EXERCISE OBJECTIVE> For this exercise, reproduce the entries below exactly, but only from the line containing "Instruction: Delete My" through the line containing "Open the 解决方案 menu", both included.

(Saved entries)
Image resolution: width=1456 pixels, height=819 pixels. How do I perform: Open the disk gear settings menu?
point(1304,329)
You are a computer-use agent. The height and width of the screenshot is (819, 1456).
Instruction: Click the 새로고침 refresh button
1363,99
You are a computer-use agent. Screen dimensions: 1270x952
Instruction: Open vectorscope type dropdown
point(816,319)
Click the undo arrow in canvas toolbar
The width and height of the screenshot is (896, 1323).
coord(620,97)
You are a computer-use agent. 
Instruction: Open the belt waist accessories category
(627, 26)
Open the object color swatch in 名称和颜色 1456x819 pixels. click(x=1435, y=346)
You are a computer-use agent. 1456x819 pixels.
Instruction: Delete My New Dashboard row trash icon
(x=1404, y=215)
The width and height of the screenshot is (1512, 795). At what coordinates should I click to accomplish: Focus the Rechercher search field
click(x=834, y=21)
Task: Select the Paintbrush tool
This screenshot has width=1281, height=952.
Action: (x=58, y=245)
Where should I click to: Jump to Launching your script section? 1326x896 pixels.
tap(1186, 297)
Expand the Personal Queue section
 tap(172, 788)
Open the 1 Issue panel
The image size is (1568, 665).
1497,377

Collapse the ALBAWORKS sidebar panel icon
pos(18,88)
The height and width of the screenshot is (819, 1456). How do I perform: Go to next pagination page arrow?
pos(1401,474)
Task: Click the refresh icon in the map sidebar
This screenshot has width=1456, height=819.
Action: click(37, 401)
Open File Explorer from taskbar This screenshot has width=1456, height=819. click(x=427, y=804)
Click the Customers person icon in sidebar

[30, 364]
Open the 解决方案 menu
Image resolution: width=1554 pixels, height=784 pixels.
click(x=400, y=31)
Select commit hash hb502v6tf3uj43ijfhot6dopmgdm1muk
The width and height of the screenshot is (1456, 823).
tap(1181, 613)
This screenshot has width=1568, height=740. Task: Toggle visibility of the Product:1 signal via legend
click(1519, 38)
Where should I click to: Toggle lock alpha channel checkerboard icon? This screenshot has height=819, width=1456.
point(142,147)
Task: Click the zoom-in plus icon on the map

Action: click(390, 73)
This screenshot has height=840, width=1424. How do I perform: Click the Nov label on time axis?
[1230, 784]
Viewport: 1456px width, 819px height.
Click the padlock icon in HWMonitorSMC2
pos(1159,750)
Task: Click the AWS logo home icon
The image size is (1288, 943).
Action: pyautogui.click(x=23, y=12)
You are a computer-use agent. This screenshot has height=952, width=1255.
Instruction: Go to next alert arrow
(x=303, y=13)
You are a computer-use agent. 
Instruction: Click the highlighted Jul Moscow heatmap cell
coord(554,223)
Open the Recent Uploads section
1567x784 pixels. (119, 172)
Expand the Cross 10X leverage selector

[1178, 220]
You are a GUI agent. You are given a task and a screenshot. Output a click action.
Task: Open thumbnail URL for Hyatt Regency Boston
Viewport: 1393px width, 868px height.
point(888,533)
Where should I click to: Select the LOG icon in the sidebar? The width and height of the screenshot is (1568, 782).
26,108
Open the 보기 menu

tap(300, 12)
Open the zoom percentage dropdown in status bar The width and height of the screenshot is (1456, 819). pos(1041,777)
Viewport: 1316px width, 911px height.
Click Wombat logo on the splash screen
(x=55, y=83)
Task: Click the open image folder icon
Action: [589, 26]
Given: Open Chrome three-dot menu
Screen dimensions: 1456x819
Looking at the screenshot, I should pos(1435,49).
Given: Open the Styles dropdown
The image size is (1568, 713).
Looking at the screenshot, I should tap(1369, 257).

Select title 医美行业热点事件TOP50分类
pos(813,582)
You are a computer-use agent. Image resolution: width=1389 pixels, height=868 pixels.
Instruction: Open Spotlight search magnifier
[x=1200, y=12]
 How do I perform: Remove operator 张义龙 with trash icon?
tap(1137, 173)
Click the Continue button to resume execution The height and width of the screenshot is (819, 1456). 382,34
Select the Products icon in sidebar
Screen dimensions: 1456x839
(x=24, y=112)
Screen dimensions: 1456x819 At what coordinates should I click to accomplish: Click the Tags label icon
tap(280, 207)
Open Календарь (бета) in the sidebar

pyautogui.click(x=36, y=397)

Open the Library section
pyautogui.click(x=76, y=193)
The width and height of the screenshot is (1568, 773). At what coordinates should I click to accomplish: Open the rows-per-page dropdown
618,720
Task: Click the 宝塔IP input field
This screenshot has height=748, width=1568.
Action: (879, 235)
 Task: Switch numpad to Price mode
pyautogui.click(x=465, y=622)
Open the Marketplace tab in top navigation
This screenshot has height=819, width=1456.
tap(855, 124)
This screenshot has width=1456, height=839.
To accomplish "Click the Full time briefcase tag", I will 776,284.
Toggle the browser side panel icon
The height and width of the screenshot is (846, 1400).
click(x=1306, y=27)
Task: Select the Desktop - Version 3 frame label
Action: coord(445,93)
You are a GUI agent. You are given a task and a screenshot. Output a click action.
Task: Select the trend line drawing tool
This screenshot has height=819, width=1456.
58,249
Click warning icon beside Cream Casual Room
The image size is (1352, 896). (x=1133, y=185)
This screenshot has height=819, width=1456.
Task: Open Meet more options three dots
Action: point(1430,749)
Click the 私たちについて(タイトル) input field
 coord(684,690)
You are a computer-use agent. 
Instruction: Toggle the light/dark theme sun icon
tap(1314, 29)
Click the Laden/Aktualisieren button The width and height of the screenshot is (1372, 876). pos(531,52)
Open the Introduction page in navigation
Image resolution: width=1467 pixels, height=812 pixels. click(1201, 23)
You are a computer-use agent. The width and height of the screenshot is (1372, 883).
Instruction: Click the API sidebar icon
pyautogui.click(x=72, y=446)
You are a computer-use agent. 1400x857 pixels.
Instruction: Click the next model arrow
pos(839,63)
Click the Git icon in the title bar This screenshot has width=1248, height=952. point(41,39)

EXPECTED ANSWER>
Instruction: Delete My New Dashboard row trash icon
(x=1404, y=215)
The width and height of the screenshot is (1512, 795). At what coordinates should I click to accomplish: Focus the Rechercher search field
click(x=834, y=21)
Task: Select the Paintbrush tool
This screenshot has width=1281, height=952.
Action: (x=58, y=245)
Where should I click to: Jump to Launching your script section? 1326x896 pixels.
tap(1186, 297)
Expand the Personal Queue section
 tap(172, 788)
Open the 1 Issue panel
The image size is (1568, 665).
1497,377

Collapse the ALBAWORKS sidebar panel icon
pos(18,88)
The height and width of the screenshot is (819, 1456). How do I perform: Go to next pagination page arrow?
pos(1401,474)
Task: Click the refresh icon in the map sidebar
This screenshot has width=1456, height=819.
Action: click(37, 401)
Open File Explorer from taskbar This screenshot has width=1456, height=819. click(x=427, y=804)
Click the Customers person icon in sidebar

[30, 364]
Open the 解决方案 menu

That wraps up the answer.